**AUSGANGSTEXT:**
Sparen ist sowieso ein dämliches Prinzip.
Wirtschaftlich macht Sparen keinen Sinn, denn es entzieht dem ökonomischen Markt das Kapital und damit auch die Grundlage zur Entwicklung.
Auch moralisch ist Sparen bedenklich, denn der Erwerb von Zinsen oder Dividenden funktioniert nur so lange, so lang andere Menschen mit ihrem Konsum bereit sind, Schulden zu generieren, die die Zinsen erwirtschaften.

Um das an einem Beispiel zu verdeutlichen, sagen wir ich habe 5 sehr schöne Steine. Diese Steine sind furchtbar toll und absolut einzigartig. Aber ich kann sie gerade nicht für irgendwas verwenden, daher will ich sie mir für später aufbewahren.
Ein Mitglied meiner sozialen Gruppe könnte diese Steine aber gut gebrauchen, um damit etwas zu machen. Zum beispiel eine Frau, mit der er sich paaren will zu beeindrucken.
Er fragt mich also, ob ich ihm die Steine, die ich gerade nicht brauchen kann, eine Zeit lang leihe (also unentgeltlich auf bestimmte zeit zur Verfügung stelle).

**VORLIEGENDE ZEILEN:**
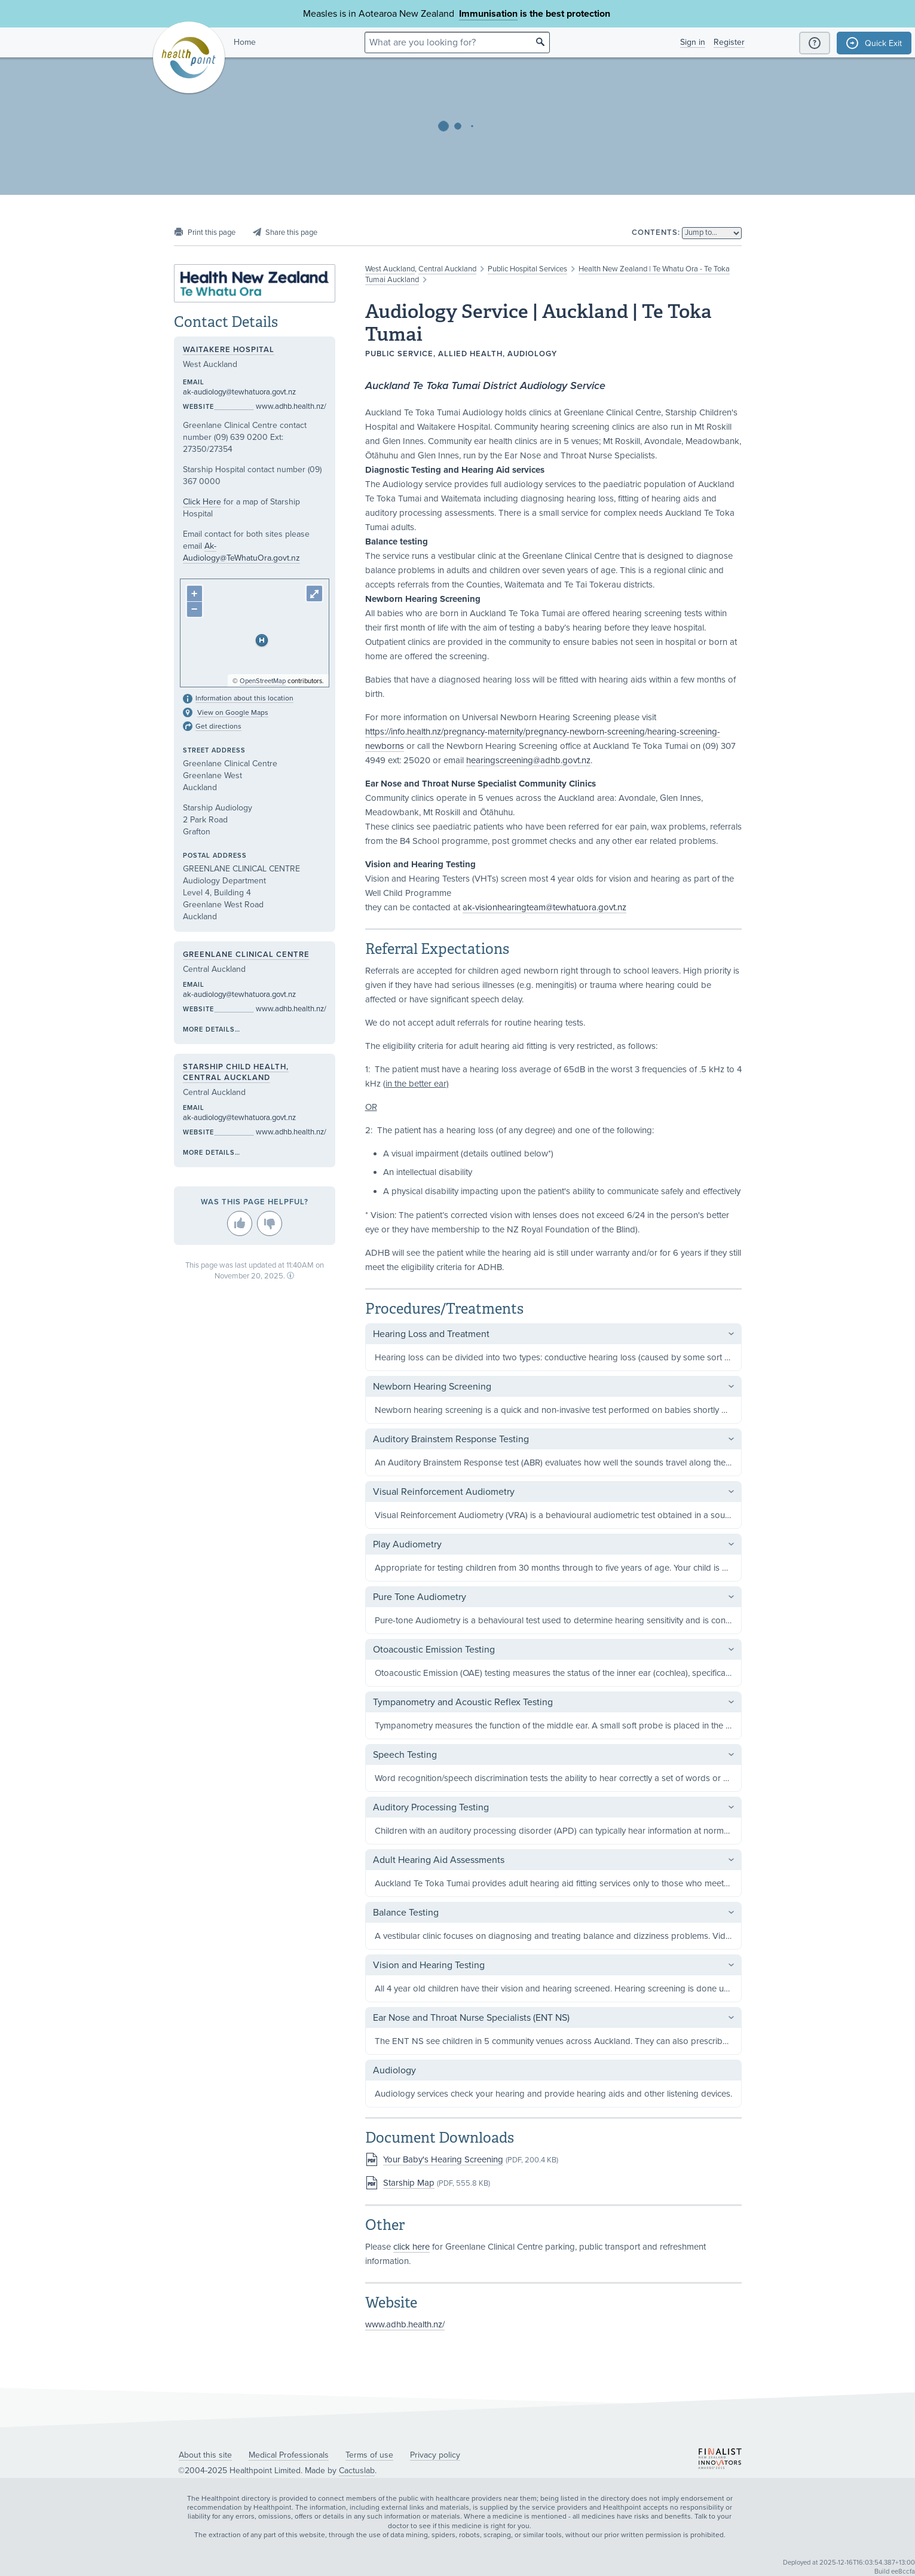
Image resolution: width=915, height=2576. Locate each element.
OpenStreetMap (263, 681)
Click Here (202, 502)
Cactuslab (357, 2470)
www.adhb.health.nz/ (405, 2324)
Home (245, 42)
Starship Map (408, 2182)
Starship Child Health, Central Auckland (236, 1072)
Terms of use (369, 2455)
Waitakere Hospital (228, 349)
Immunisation (488, 14)
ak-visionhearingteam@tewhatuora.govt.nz (544, 907)
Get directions (218, 726)
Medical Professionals (289, 2455)
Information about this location (244, 698)
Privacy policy (435, 2455)
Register (729, 42)
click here (411, 2246)
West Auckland (390, 269)
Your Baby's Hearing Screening (443, 2159)
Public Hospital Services (527, 269)
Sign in (692, 42)
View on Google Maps (232, 712)
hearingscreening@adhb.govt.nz (528, 760)
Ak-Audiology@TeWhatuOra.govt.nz (241, 552)
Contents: (656, 232)
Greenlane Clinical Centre (246, 954)
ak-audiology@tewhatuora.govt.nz (239, 392)
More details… (211, 1029)
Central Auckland (447, 269)
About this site (205, 2455)
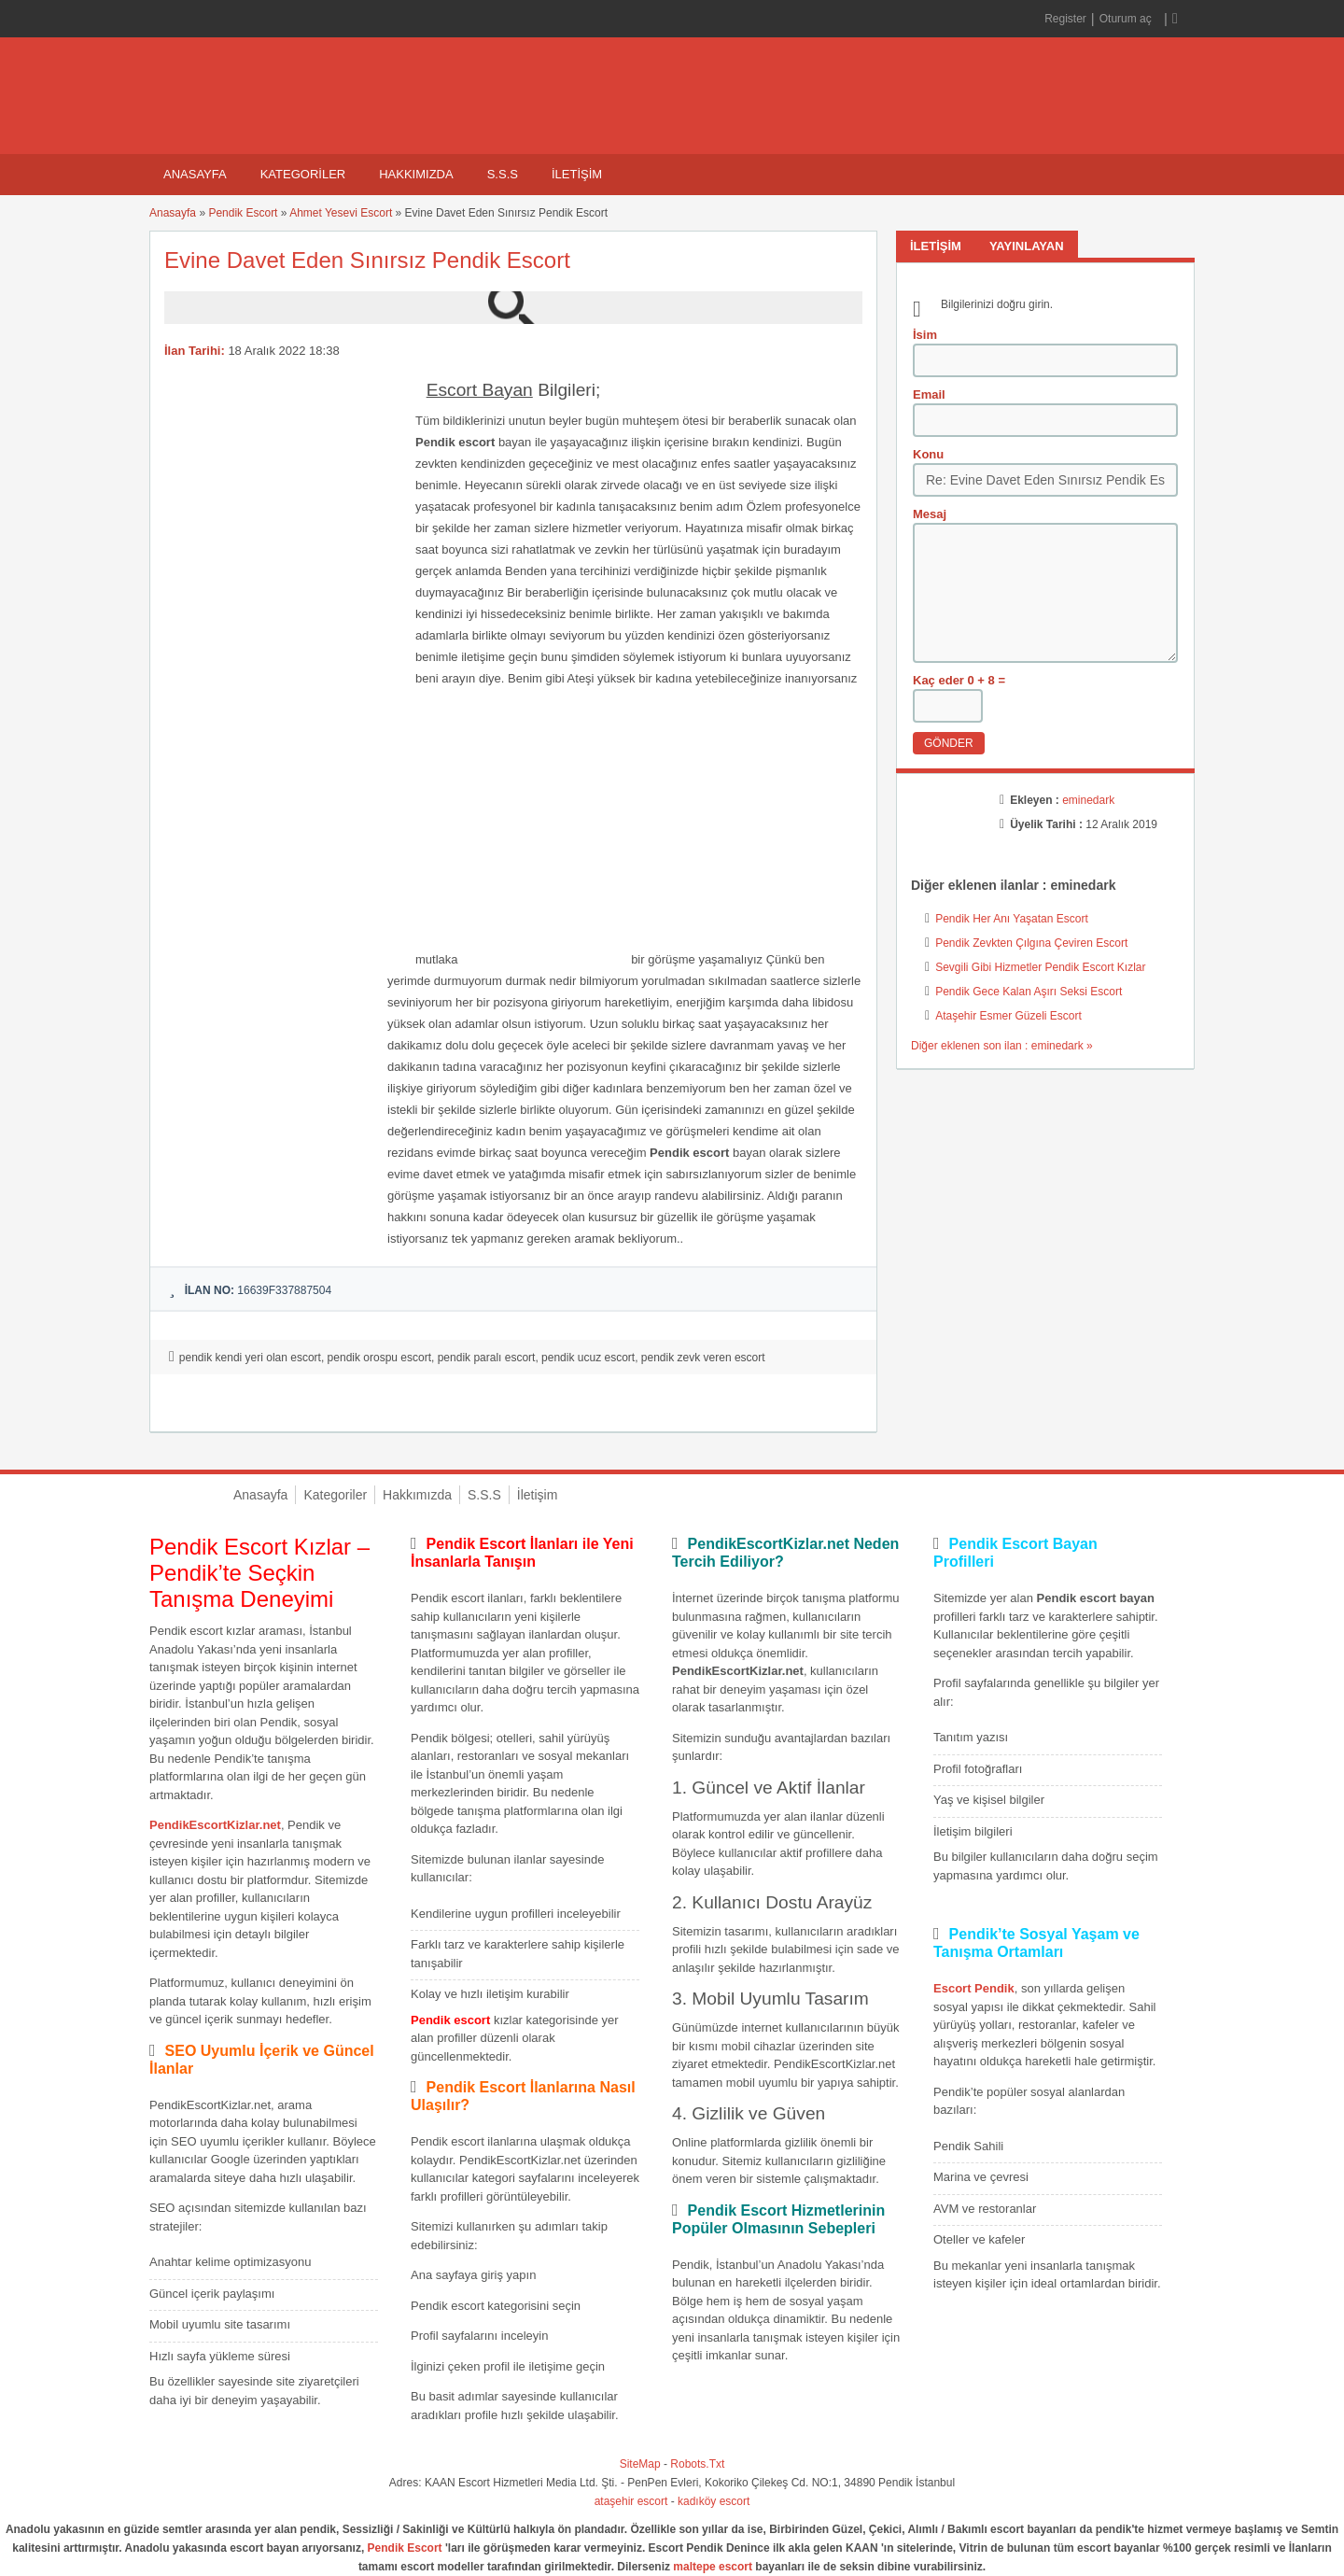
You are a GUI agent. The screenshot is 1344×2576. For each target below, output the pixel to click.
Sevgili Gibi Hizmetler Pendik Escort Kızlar (1040, 967)
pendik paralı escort (487, 1357)
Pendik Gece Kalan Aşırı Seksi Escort (1028, 991)
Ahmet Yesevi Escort (340, 212)
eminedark (1088, 800)
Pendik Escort (242, 212)
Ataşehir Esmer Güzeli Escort (1008, 1015)
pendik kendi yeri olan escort (250, 1357)
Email (929, 394)
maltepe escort (712, 2566)
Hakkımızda (416, 174)
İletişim (577, 174)
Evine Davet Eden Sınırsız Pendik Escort (367, 260)
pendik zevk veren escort (703, 1357)
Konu (928, 454)
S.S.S (502, 174)
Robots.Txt (697, 2463)
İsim (925, 335)
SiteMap (640, 2463)
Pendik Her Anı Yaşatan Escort (1011, 918)
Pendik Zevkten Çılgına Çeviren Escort (1031, 943)
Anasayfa (195, 174)
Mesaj (929, 514)
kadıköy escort (713, 2501)
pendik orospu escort (379, 1357)
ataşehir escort (631, 2501)
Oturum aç (1127, 18)
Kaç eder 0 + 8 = (959, 680)
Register (1065, 18)
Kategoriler (303, 174)
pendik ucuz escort (588, 1357)
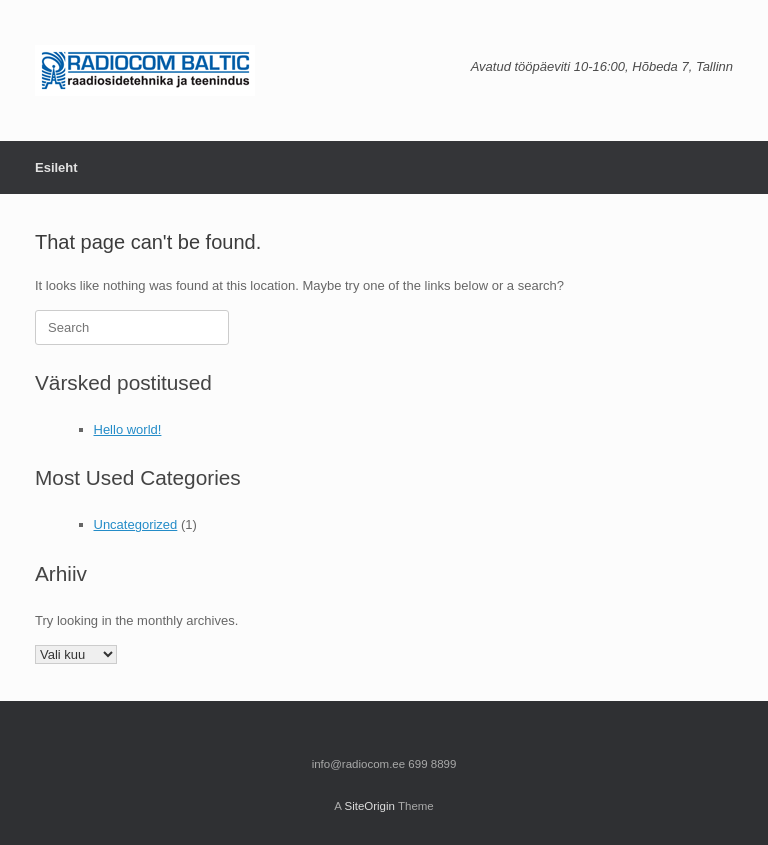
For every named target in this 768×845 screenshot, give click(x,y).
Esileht (56, 167)
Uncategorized (136, 524)
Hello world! (128, 429)
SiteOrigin (369, 806)
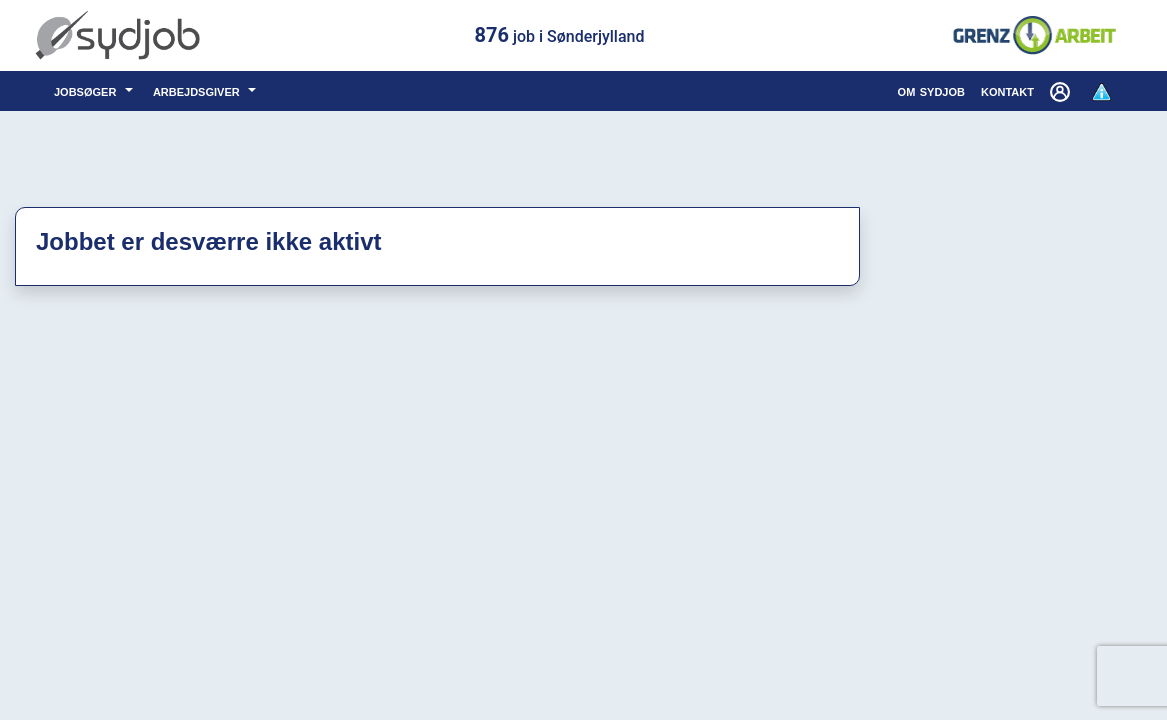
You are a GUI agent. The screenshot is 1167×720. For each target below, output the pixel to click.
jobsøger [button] (87, 90)
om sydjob (931, 90)
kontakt (1007, 90)
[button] (1062, 91)
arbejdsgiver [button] (198, 90)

**WAS ZU TUN IST:** Weshalb ergibt Sparen laut dem Text über das Sparen wirtschaftlich keinen Sinn? Die Zeilen stammen aus einer anderen Quelle als der Ausgangstext.

**DIE LÖSUNG:** Weil es dem ökonomischen Markt das Kapital und damit auch die Grundlage zur Entwicklung entzieht.